С этим любезным замечанием на устах Автократор видессиан подошел посмотреть на новых солдат. С первого взгляда было видно, что это брат Туризина: у обоих Гаврасов были одинаково тяжелые, с крупными чертами лица и одного цвета волосы. Но Маврикиос Гаврас был, как показалось Марку, лет на пятнадцать старше своего брата. Морщины избороздили его широкий лоб и легли вокруг большого рта, усталые глаза говорили о хронической бессоннице. Присмотревшись внимательней, Марк понял, что большая разница в возрасте между братьями была лишь иллюзией. Тяжелая императорская диадема венчала лоб Маврикиоса, но еще тяжелее было бремя власти, бремя верховного правителя огромной Империи, и под грузом этой ответственности Император состарился раньше времени. Должно быть, когда-то и он был горячим и упрямым, как Туризин, но ему пришлось постоянно держать себя в узде: неожиданные порывы могут дорого обойтись.
При приближении Императора Зимискес поднялся и встал позади Скавра, чтобы переводить его ответы. Но вопрос Маврикиоса был обращен прямо к Марку, и тот понял.

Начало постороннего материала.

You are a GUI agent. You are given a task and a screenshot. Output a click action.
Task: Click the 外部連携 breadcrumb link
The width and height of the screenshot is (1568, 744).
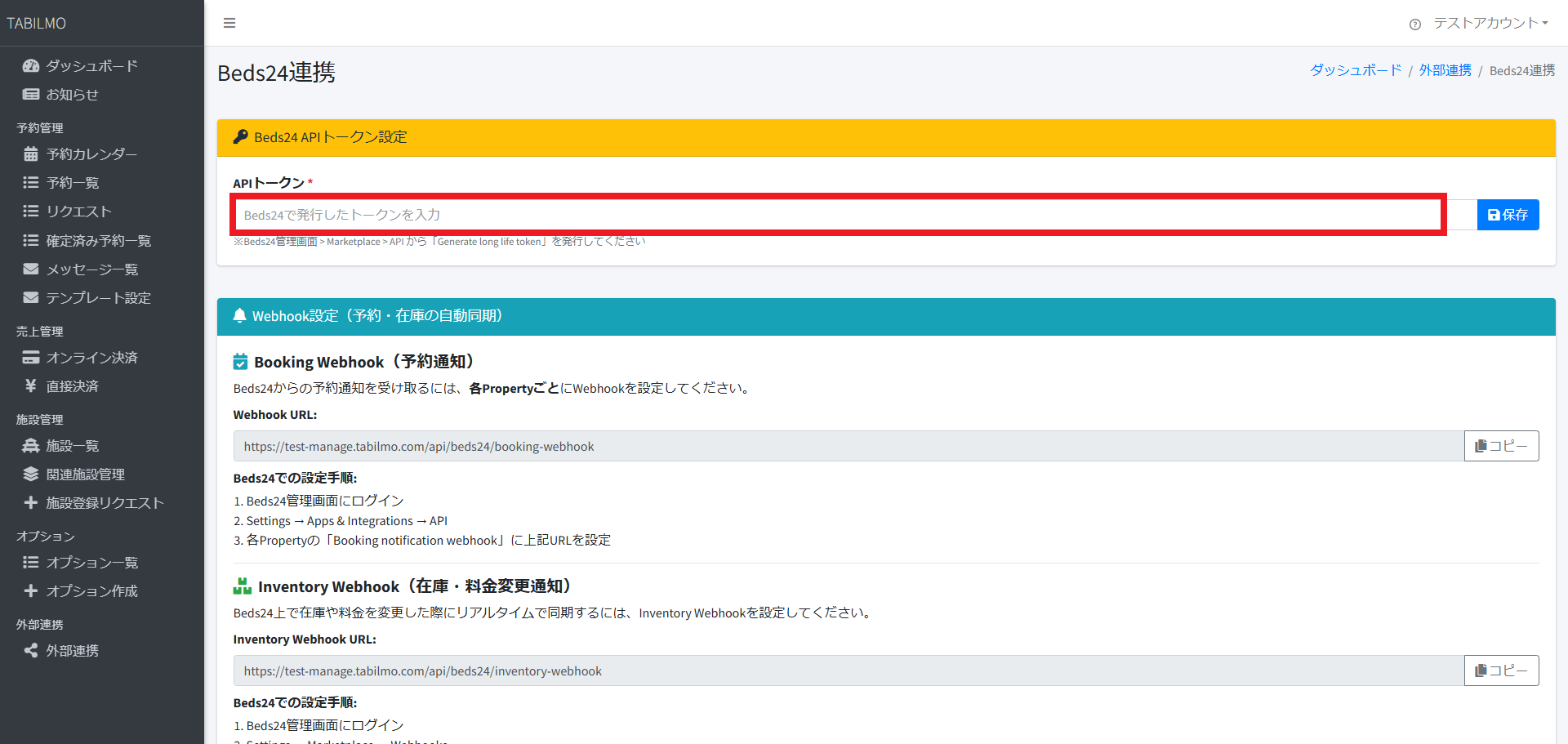pyautogui.click(x=1445, y=70)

– Почему ты не склонился предо мной?
Если бы этот вопрос задал Сфранцез, Марк мог бы уйти от прямого ответа. Но инстинктивно он почувствовал, что перед ним стоял человек, которому нужно говорить правду. И он ответил:
– Не в наших обычаях простираться пред человеком, кто бы он ни был.
Острые глаза Автократора прошлись по лицам римлян, словно желая проверить искренность Скавра. Но его пристальный взор словно разбился о защитный вал, он увидел замкнутые крестьянские лица молодых легионеров, физиономию Виридовикса, стоявшего в полной боевой амуниции и возвышающегося над остальными, как башня. Наконец он повернулся к Севастосу и Севастократору, которые ждали его решения, и спокойно произнес:
– Вот это настоящие воины.
Туризину Гаврасу, похоже, другого объяснении не требовалось. Он сразу же позволил себе расслабиться, и так же поступили его охранники-халога. Повелитель не осуждает варварские обычаи чужеземцев – что ж, такова его воля. Сфранцез же не мог допустить существования того, что считал неправильным, как и не мог забыть тех случаев, когда он сам был не прав. Если Варданес допускал ошибки, он предпочитал хоронить всякую память о них… равно как и свидетелей этих досадных промахов.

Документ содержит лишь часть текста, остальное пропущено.